DBType=blob now works with PostgreSQL.
"Deflate" DBAddr parameter was added into indexer.conf,
With "Deflate=yes" specified, indexer compresses data
when converting with "indexer -Eblob", which makes a
smaller database size and faster search.
It is possible to rewrite only URL data for
DBMode=blob: "indexer -Erewriteurl". It's useful for
very quick rewrite of URL data after adding "Deflate=yes",
without touching word information.
CustomLog indexer.conf command was added to log to stdout
using a user defined format, e.g.:
"CustomLog '[${PID}] ${CurrentTime} ${Status} ${URL} ${Content-Type}'".
Several minor search performance improvements were made.
Several bugs in "AlwaysFoundWord" were fixed.
Fixed that loading URL data in "DBMode=blob" didn't
work on big endian platforms (e.g. MacOS X). As a result search loaded data from "url" table, which was slow.
Fixed that "Section url.file" and "Section url.path"

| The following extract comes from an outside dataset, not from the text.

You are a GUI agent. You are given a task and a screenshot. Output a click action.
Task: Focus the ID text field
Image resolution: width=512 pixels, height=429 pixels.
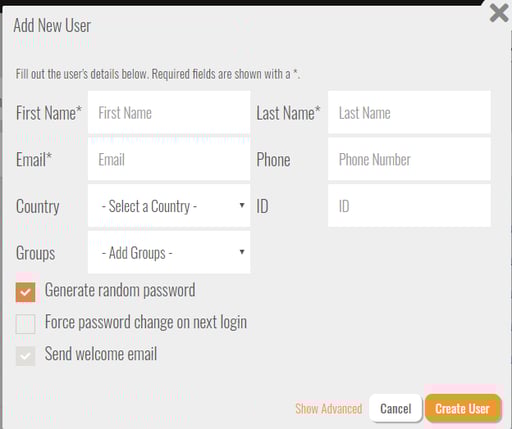[409, 206]

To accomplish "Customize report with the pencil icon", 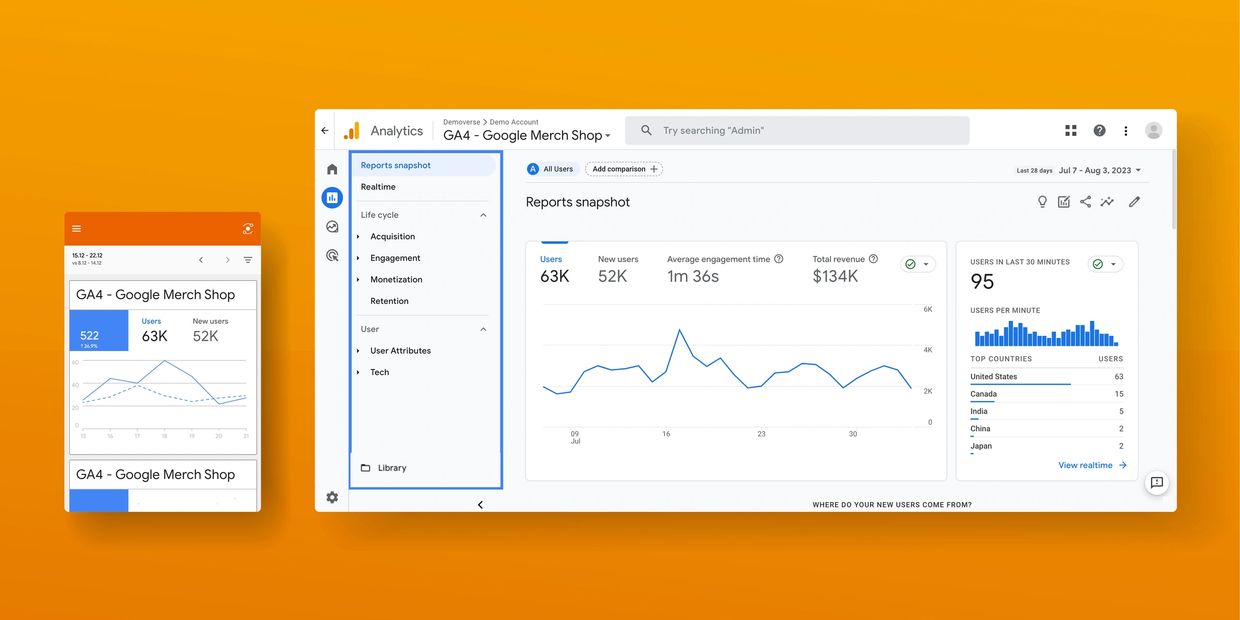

didn't work well when indexing FTP sites having national
letters in directory and file names (Bug#658).
Directory and file names (after %XX URL-unescaping) considered
to have the same character set with the one specified in
RemoteCharset (or iso-8859-1 by default). A new indexer.conf
command "RemoteFileNameCharset" was added for the case when
URL character set is different from RemoteCharset.
Fixed that MySQL-4.1 running in utf8 failed to create
"qinfo" table with "Specified key was too long
Version 3.2.34.1:
Fixed that changes in "Length" parameter on "Sections" tabdiappeared after reopening indexer.conf and length was alwaysset to the default value (256).
Per session Cookie support was added, use new "UseCookie yes/no" indexer.conf command to switch on/off.
"sybase" database type was added. e.g. sybase://sa@localhost/db/. Tested with ASE-12.5 with native ctlib as well as unixODBC interfaces.
Relevancy improvements: "WordDistanceWeight number" search.htm command was added. Use with a number in the range 0..255 to change effect of distance between the searched words on the resulting score. The default value is 255, which means maximum effect of word distance.
Relevancy improvements: "DocSizeWeight number" search.htm command was added. Use with a number in the range 0..255 to give lower score to a longer document and higher score to a shorter document if both documents contain the same number of found words. The default value is 255, which means maximum effect of document size.
New "nfw" search.cgi parameter. It uses the same format with "fw". If all found words appear in the only one section, then resulting score becomes lower. It can be used for example to ignore spam in KEYWORDS meta tag. I.e. if you use high "fw" and "nwf" values for the section corresponding to KEYWORDS, then score will high only if a word appeared in KEYWORDS and also in title/section, but not only in KEYWORDS.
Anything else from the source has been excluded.